Echo the lines of the records below verbatim, from the line containing "Collapse the Windows" through the line containing "Action: (309, 107)", both included.

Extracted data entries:

════════════════

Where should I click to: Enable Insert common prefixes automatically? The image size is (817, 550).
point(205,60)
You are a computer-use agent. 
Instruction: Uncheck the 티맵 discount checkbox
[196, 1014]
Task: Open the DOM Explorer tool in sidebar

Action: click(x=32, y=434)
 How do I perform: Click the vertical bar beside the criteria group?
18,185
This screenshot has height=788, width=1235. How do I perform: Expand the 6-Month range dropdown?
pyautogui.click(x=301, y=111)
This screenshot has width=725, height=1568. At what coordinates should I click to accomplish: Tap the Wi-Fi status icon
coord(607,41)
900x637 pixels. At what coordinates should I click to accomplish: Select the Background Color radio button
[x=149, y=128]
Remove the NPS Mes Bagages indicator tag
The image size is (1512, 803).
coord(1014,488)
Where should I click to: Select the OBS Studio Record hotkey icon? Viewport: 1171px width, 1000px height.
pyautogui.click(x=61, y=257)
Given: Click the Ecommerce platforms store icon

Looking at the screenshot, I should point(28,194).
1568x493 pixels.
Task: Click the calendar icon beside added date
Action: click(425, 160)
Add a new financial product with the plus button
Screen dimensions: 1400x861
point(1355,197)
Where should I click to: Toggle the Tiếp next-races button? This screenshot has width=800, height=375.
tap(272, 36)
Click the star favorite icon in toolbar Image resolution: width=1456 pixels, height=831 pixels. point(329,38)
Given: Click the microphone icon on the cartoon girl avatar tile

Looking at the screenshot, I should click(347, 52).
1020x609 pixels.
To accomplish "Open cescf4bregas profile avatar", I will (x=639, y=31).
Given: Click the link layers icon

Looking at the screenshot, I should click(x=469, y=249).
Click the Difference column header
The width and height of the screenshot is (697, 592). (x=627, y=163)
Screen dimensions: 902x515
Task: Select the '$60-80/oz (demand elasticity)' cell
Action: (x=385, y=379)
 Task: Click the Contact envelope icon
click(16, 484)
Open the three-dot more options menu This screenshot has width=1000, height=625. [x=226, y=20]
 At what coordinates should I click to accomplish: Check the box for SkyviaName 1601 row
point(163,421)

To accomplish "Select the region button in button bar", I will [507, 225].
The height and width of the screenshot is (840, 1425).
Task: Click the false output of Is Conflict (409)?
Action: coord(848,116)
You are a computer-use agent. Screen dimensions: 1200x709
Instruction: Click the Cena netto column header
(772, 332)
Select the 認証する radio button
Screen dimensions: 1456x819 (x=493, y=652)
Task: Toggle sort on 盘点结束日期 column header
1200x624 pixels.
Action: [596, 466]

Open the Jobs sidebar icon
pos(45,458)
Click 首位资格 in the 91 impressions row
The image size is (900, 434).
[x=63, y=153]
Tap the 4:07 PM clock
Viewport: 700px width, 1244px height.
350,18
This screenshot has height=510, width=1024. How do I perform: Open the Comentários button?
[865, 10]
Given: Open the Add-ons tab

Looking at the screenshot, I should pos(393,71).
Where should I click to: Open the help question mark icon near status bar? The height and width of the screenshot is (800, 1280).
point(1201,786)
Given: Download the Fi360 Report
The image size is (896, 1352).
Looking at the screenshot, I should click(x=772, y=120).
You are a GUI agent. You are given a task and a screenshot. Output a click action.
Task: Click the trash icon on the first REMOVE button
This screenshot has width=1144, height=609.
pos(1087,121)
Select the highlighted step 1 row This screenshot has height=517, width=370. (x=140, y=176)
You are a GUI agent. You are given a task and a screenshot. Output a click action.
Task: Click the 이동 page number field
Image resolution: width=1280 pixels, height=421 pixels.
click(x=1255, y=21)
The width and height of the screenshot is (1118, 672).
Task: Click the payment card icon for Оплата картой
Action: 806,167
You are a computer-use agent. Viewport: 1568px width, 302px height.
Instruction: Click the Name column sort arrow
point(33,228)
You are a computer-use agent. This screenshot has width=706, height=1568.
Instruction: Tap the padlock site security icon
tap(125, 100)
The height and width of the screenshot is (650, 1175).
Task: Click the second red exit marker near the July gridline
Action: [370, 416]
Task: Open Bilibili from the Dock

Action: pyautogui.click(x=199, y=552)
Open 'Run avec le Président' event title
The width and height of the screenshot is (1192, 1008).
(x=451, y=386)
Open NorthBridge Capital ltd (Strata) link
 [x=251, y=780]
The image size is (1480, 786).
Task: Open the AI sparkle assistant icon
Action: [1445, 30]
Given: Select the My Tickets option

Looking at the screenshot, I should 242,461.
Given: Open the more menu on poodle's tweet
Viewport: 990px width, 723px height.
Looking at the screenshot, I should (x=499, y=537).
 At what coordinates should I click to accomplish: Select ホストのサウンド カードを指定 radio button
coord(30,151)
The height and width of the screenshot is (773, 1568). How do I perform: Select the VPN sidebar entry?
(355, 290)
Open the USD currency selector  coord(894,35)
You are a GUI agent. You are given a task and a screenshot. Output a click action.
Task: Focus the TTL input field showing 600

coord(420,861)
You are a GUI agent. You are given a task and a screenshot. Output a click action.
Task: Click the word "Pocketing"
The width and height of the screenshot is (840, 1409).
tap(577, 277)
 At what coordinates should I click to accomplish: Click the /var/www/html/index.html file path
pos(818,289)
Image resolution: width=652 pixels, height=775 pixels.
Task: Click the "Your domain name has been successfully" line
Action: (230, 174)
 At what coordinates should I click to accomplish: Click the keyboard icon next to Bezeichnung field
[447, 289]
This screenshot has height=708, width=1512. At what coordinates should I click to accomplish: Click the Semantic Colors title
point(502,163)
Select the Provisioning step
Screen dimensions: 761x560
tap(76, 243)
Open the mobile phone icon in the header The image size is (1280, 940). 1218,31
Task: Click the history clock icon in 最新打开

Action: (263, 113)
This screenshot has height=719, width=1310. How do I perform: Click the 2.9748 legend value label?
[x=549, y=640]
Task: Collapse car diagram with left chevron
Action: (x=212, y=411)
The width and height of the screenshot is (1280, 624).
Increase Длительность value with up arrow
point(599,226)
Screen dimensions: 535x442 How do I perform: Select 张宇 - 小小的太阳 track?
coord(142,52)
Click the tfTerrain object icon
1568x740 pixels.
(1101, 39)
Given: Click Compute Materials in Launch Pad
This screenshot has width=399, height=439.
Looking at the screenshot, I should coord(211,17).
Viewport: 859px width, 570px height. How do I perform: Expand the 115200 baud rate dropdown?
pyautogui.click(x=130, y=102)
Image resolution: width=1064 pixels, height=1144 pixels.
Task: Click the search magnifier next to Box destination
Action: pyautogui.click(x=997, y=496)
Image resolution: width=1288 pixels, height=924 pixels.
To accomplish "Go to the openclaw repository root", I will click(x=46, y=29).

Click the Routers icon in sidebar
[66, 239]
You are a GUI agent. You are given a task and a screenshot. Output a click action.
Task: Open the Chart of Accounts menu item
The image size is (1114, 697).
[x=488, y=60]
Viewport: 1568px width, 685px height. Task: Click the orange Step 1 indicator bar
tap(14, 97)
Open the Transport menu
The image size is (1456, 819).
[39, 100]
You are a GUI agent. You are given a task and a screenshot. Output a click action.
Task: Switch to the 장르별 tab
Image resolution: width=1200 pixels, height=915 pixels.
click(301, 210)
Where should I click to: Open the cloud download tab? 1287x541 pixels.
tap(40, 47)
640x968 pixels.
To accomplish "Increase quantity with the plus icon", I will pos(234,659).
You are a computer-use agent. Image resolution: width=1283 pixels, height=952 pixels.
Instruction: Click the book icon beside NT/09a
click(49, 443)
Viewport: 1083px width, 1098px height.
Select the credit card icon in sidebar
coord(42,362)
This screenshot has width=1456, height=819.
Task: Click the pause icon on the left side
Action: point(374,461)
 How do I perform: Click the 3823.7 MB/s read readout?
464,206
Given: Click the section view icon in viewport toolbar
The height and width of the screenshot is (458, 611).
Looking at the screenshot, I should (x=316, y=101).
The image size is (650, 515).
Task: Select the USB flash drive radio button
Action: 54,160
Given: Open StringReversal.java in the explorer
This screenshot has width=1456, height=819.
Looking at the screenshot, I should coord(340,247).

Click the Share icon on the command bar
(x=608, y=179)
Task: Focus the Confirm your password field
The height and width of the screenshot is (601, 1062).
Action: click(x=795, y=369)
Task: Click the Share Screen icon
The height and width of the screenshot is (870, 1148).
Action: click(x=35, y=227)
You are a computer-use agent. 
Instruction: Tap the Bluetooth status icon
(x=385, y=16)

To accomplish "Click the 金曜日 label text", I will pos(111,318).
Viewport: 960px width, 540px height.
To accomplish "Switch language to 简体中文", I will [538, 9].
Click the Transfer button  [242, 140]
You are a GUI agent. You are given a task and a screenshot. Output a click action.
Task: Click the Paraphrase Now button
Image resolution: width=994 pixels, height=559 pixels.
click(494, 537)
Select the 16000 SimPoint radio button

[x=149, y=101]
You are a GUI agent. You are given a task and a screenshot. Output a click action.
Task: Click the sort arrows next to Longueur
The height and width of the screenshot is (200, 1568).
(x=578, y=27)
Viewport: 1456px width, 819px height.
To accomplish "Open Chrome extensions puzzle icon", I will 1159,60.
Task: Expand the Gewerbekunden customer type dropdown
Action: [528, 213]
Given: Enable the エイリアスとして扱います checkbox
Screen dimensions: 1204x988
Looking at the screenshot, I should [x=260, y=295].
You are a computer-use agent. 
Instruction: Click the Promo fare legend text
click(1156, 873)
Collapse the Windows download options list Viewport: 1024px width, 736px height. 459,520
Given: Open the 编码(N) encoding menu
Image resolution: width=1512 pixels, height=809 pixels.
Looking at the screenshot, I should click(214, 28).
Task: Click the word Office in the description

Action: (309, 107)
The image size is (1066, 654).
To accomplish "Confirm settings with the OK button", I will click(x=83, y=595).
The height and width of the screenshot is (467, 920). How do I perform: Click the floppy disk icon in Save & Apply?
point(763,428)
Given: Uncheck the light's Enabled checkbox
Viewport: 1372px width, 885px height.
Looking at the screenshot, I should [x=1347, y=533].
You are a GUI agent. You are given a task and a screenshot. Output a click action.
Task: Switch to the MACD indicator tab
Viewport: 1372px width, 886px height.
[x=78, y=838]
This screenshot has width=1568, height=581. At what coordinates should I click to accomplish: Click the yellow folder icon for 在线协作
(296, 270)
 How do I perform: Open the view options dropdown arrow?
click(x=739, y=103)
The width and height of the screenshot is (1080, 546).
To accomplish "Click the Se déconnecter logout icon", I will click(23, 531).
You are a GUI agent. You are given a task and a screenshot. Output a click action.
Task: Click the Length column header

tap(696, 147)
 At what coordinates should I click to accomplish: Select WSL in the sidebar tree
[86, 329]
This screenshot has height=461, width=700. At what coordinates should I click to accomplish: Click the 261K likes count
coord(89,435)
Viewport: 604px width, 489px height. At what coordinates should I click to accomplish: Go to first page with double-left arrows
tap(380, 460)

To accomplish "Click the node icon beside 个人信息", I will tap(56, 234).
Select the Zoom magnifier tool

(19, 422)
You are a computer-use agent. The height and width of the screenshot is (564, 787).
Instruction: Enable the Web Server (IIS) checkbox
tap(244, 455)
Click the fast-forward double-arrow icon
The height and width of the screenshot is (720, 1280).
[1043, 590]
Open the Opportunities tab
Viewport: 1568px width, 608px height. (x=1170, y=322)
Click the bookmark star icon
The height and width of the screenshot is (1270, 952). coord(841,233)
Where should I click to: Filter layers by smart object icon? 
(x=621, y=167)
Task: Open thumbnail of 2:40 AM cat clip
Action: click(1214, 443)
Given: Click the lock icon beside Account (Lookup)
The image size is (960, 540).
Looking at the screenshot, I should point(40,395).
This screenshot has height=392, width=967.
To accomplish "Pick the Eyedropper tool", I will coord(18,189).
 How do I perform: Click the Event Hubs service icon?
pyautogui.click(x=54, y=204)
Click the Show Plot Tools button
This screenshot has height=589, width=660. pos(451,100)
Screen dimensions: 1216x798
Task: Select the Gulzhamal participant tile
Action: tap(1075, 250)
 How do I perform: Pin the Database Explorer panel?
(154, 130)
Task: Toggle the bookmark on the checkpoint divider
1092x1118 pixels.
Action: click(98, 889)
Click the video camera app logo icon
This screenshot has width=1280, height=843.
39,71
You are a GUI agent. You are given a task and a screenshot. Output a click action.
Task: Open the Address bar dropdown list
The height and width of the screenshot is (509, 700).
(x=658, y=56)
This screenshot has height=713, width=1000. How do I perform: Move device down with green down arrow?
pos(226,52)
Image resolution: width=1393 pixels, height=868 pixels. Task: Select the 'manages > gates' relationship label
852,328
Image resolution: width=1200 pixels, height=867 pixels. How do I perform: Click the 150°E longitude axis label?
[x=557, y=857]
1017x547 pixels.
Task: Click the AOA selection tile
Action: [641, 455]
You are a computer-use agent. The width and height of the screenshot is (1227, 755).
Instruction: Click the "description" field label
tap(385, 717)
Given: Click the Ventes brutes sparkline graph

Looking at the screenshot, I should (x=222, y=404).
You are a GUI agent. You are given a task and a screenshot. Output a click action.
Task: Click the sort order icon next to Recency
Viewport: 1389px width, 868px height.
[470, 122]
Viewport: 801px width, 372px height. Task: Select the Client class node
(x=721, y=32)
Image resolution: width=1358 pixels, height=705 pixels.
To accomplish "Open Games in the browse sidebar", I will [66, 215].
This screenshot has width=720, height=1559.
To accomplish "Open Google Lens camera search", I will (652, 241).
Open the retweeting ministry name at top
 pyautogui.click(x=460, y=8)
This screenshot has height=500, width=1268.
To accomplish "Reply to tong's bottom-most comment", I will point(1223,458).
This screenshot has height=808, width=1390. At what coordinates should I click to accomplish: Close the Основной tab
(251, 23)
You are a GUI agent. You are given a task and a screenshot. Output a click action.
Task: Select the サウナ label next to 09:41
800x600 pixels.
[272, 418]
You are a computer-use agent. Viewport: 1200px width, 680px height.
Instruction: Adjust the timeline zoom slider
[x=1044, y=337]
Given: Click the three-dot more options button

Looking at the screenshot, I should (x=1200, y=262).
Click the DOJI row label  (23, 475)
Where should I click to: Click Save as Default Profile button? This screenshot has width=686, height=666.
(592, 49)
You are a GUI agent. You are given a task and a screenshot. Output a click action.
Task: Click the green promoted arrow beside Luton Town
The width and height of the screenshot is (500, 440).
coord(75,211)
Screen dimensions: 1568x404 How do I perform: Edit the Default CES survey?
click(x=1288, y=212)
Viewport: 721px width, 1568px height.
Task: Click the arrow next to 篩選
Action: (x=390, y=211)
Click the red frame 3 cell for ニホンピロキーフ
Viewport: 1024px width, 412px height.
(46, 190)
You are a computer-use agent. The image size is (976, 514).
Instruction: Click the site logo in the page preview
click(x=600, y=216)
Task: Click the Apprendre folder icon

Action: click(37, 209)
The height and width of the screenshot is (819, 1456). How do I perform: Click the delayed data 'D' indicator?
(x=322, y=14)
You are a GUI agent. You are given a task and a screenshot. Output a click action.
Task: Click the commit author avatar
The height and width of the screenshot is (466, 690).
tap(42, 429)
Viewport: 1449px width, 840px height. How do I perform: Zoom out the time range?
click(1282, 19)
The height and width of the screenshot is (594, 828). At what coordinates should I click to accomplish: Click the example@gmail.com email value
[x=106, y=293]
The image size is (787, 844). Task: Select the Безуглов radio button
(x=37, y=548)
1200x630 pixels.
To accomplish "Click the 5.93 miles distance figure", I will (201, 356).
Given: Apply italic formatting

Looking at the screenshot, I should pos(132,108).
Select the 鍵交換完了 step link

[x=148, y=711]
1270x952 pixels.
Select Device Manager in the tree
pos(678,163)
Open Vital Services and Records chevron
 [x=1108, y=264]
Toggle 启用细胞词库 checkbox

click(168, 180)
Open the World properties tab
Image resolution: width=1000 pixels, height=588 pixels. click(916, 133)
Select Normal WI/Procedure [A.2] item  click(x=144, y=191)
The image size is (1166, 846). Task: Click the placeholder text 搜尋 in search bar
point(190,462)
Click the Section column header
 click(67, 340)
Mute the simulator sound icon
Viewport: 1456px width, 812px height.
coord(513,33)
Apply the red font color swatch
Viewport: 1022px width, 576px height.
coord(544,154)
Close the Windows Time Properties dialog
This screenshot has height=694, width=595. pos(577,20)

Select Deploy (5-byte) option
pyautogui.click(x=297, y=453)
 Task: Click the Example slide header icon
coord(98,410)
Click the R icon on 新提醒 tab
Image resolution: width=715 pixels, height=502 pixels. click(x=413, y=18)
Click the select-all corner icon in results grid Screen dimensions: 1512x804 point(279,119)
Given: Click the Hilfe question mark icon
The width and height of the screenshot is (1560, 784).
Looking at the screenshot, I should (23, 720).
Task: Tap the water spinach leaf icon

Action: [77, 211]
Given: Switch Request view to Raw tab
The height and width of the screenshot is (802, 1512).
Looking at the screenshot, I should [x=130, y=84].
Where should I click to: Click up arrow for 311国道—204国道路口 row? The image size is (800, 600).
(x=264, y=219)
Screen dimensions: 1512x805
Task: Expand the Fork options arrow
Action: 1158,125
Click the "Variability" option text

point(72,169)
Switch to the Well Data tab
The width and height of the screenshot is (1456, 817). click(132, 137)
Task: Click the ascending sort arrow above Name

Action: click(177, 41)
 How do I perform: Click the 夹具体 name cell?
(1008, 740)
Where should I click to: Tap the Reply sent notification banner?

════════════════

| OUTPUT FOR THIS EXERCISE |
Collapse the Windows download options list Viewport: 1024px width, 736px height. 459,520
Given: Open the 编码(N) encoding menu
Image resolution: width=1512 pixels, height=809 pixels.
Looking at the screenshot, I should click(214, 28).
Task: Click the word Office in the description

Action: (309, 107)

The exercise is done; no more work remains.